Neurally driven speech prostheses, also known as speech brain machine interfaces (BMIs), employ machine learning algorithms to map activity from the brain to the control inputs of vocal synthesizers. We will develop a Simulink and Matlab based framework to facilitate rapid closed loop prototyping and iteration of speech prosthesis designs. The framework will receive input from our existing physical neural interface devices and will incorporate existing and future machine learning models for mapping neural activity to configurable vocal synthesizers. We have an ongoing project that is developing a songbird animal model to advance neural prosthesis design and regularly record 100s of neurons simultaneously from motor areas of the brain that control vocal articulation. By the end of this short-term project, we will incorporate Simulink models to enable online, real-time vocal synthesis from brain activity for this research setting. This Simulink based system, developed and validated in an animal model, will also enable future human subjects work.

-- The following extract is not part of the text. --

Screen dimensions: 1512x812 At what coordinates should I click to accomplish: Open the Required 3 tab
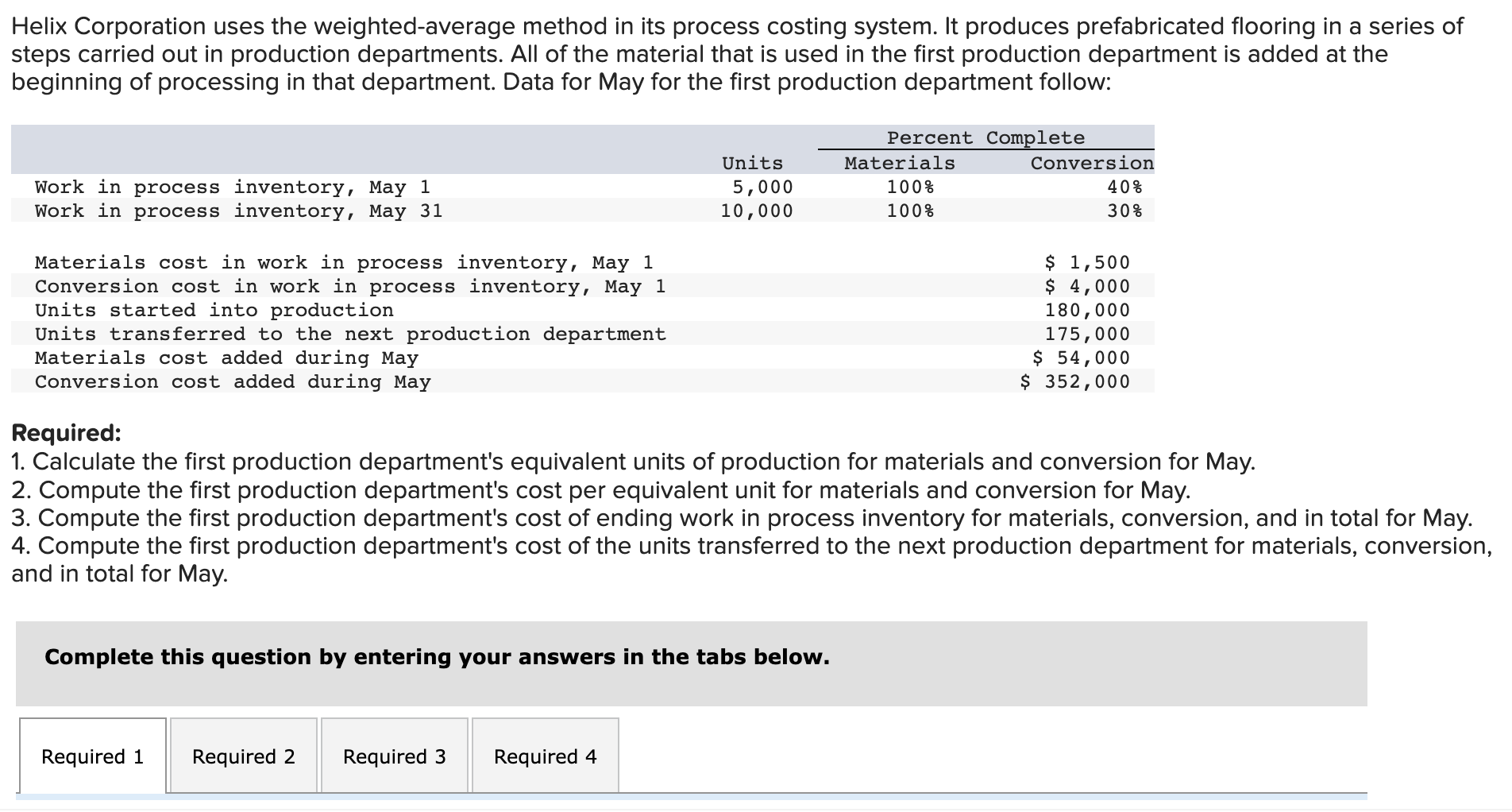tap(394, 756)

Our prior work establishes songbirds as a model system for vocal prosthesis development (Arneodo et al., Current Biology, 2021; Brown et al., PLoS Computational Biology, 2021) by demonstrating, offline, that the acoustic waveform of their vocalizations can be synthesized from neural activity alone. This prior work employs TensorFlow based machine learning models to map neural activity to the inputs of vocal synthesis algorithms. At present we employ LSTM and Transformer based models for mapping and we employ both physics based biomechanical models and machine learning based models for vocal synthesis. In this project, we will integrate TensorFlow based machine learning models and multiple vocal synthesis models with Simulink to enable real-time, low-latency vocal synthesis. The open source neural interface system we employ (OpenEphys Onix) facilitates low latency measurement (<1 ms) from over 300 neural channels as well as peripheral sensors (e.g. microphones, electromyography). We will establish a UDP based instrumentation network to provide these neural and peripheral inputs to Simulink. This capability will enable rapid prototyping of multiple modeling strategies in online closed loop neural control studies. Initially, we will employ the systems built in this project in the songbird model to test the translation of offline results to online control. We anticipate future translation to clinical studies, as we and our colleagues have developed multiple avenues for clinical translation. In previous studies, we used Simulink and Matlab to develop a high-performance neural activity controlled computer cursor system (motor BMI) in animal model (Gilja et al., Nature Neuroscience, 2012) and translated that same system for clinical studies (Gilja et al., Nature Medicine, 2015).
The proposed project will develop Matlab and Simulink based tools to accelerate the development of neural activity driven speech prostheses. By restoring functional communication ability, these BMI systems have great potential to improve quality of life for individuals who have lost communication and motor ability due to injury or degenerative disease. The tools developed by this project will allow researchers working collaboratively at multiple levels of this problem to design, develop, and test machine learning based neural prostheses efficiently, thereby enabling the rapid, reproducible translation of emerging science and engineering in this field to application for real-time evaluation.
- Input Neural Response: This subsystem takes input (neural response) and converts it into time series data (line 24).
- Deep learning Subsystem: This subsystem uses the deep neural network to predict the MFCC frame based on the input neural response.
- Buffer (Griffin-Lim): This subsystem is used to create a buffer that accumulates frames from the neural network's output and generates a matrix. The next subsystem (Griffin-Lim) applied the decoding algorithm to this matrix.
- Griffin-Lim Subsystem: This subsystem decodes the output matrix from the buffer and generates an audio signal. We also use a clipping function to clip the output between -1 and 1.